Decrypting the Mitochondrial Gene Pool of Modern Panamanians

Free PMC article

Decrypting the Mitochondrial Gene Pool of Modern Panamanians

Ugo A Perego et al. PLoS One. .
Free PMC article


The Isthmus of Panama--the narrow neck of land connecting the northern and southern American landmasses--was an obligatory corridor for the Paleo-Indians as they moved into South America. Archaeological evidence suggests an unbroken link between modern natives and their Paleo-Indian ancestors in some areas of Panama, even if the surviving indigenous groups account for only 12.3% of the total population. To evaluate if modern Panamanians have retained a larger fraction of the native pre-Columbian gene pool in their maternally-inherited mitochondrial genome, DNA samples and historical records were collected from more than 1500 volunteer participants living in the nine provinces and four indigenous territories of the Republic.

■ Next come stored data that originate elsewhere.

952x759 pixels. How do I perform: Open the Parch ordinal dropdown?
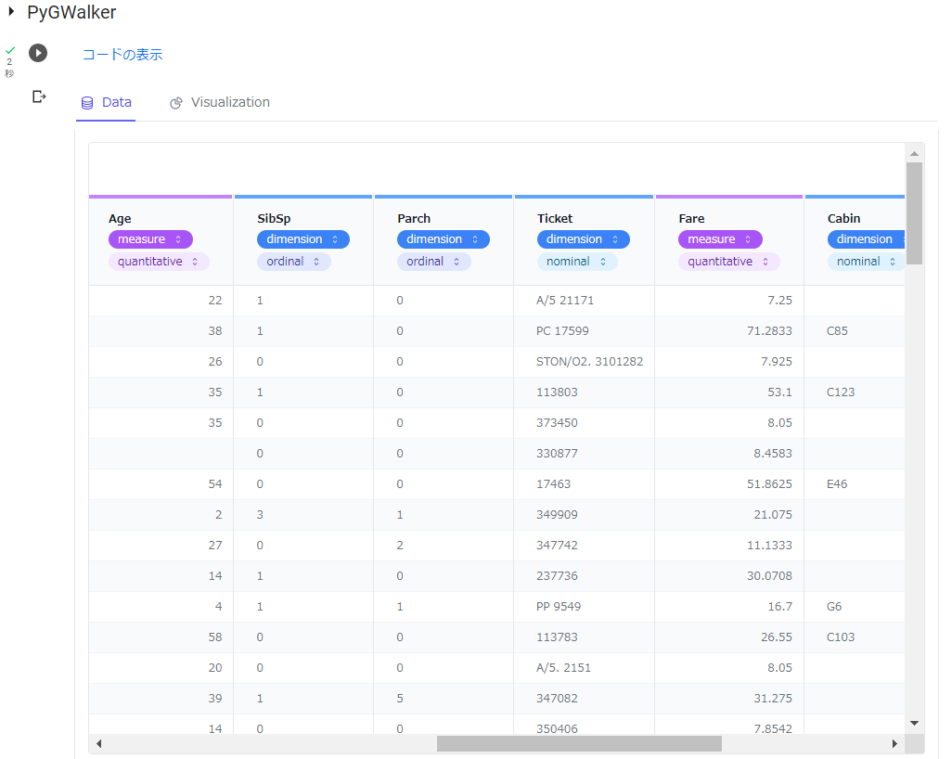[433, 262]
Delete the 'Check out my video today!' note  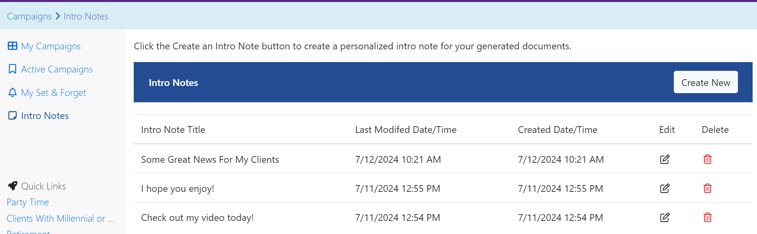707,217
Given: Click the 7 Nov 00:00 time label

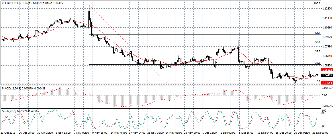Looking at the screenshot, I should tap(81, 134).
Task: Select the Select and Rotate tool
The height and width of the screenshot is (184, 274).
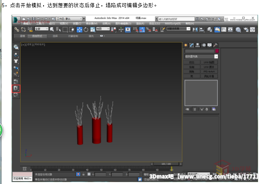Action: tap(87, 29)
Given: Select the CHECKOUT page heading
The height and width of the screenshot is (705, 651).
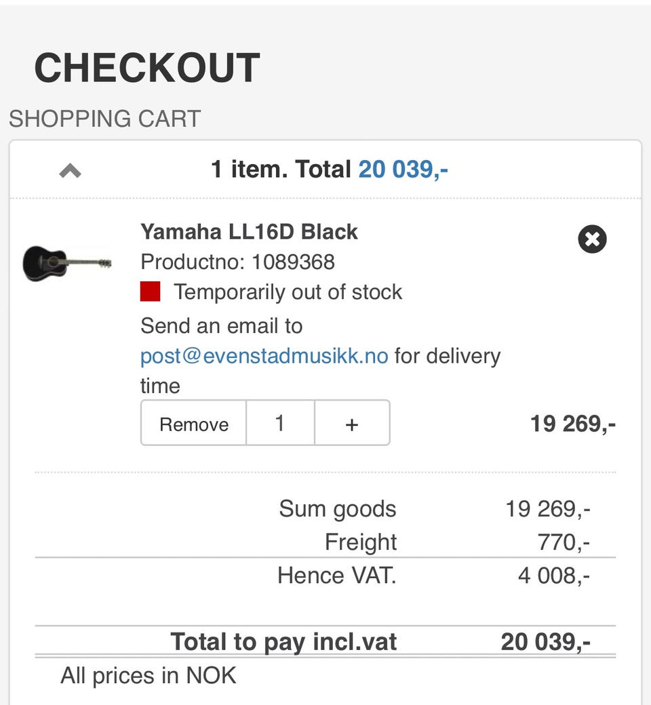Looking at the screenshot, I should [x=147, y=68].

Due to recent gene-flow, we detected ~14% African mitochondrial lineages, confirming the demographic impact of the Atlantic slave trade and subsequent African immigration into Panama from Caribbean islands, and a small European (~2%) component, indicating only a minor influence of colonialism on the maternal side. The majority (~83%) of Panamanian mtDNAs clustered into native pan-American lineages, mostly represented by haplogroup A2 (51%). These findings reveal an overwhelming native maternal legacy in today's Panama, which is in contrast with the overall concept of personal identity shared by many Panamanians. Moreover, the A2 sub-clades A2ad and A2af (with the previously named 6 bp Huetar deletion), when analyzed at the maximum level of resolution (26 entire mitochondrial genomes), confirm the major role of the Pacific coastal path in the peopling of North, Central and South America, and testify to the antiquity of native mitochondrial genomes in Panama.

Conflict of interest statement

Competing Interests: NA and SRW are employed by a commercial company: This does not alter the authors' adherence to all the PLoS ONE policies on sharing data and materials.


Figure 1
Figure 1. Distributions in Panama of the 1565 samples analyzed in this paper.
Bars show both place of collection and terminal maternal ancestor (TMA) origin. This means the origin of the last known ancestor on the maternal side of the recorded pedigree.
Figure 2
Figure 2. Spatial frequency (%) distributions of mtDNA haplogroups among the analyzed samples.
Figure 3
Figure 3. Network of A2af control-region haplotypes from Panama subdivided according to their geographic origin.
The mutations on the connecting branches refer to the (revised) Cambridge reference sequence (rCRS) . Markers of different clusters are in colors. Mutations are transitions unless the base change is explicitly indicated. Insertions, deletions and heteroplasmic mutations were excluded, with the notable exception of the 106–111 6 bp deletion. The size of each circle is proportional to the haplotype frequency and geographical origins are indicated by different colors. Coalescence ages of A2af and A2af1 are also reported using the control-region mutation rate reported by Soares et al. .
Figure 4
Figure 4. Phylogeny of complete mtDNA sequences belonging to haplogroups A2ad and A2af.
The tree was rooted by using the reference sequence rCRS that is indicated for reading off sequence motifs. All sequences are new except for #04, #25 and #26 (Table 2). Mutations are shown on the branches; they are transitions unless a base is explicitly indicated. Suffixes indicate: reversions (@), transversions (to A, G, C, or T), indels (ins, del), gene locus, synonymous or non-synonymous changes. Recurrent mutations within the A2 branch are underlined. Any length variations in the C-stretch between nucleotides 303–315 and 16184–16193 were disregarded. Additional information regarding each mtDNA is available on Table 2. Coalescence times were calculated by converting into years the averaged distance (rho, in blue) and the maximum likelihood (ML, in green) estimate, calculated by considering all the substitutions on the entire mitochondrial genome.
Figure 5
Figure 5. Spatial distribution of A2af and A2ad mtDNAs identified in general mixed populations.
Exact values are listed in Table S3A.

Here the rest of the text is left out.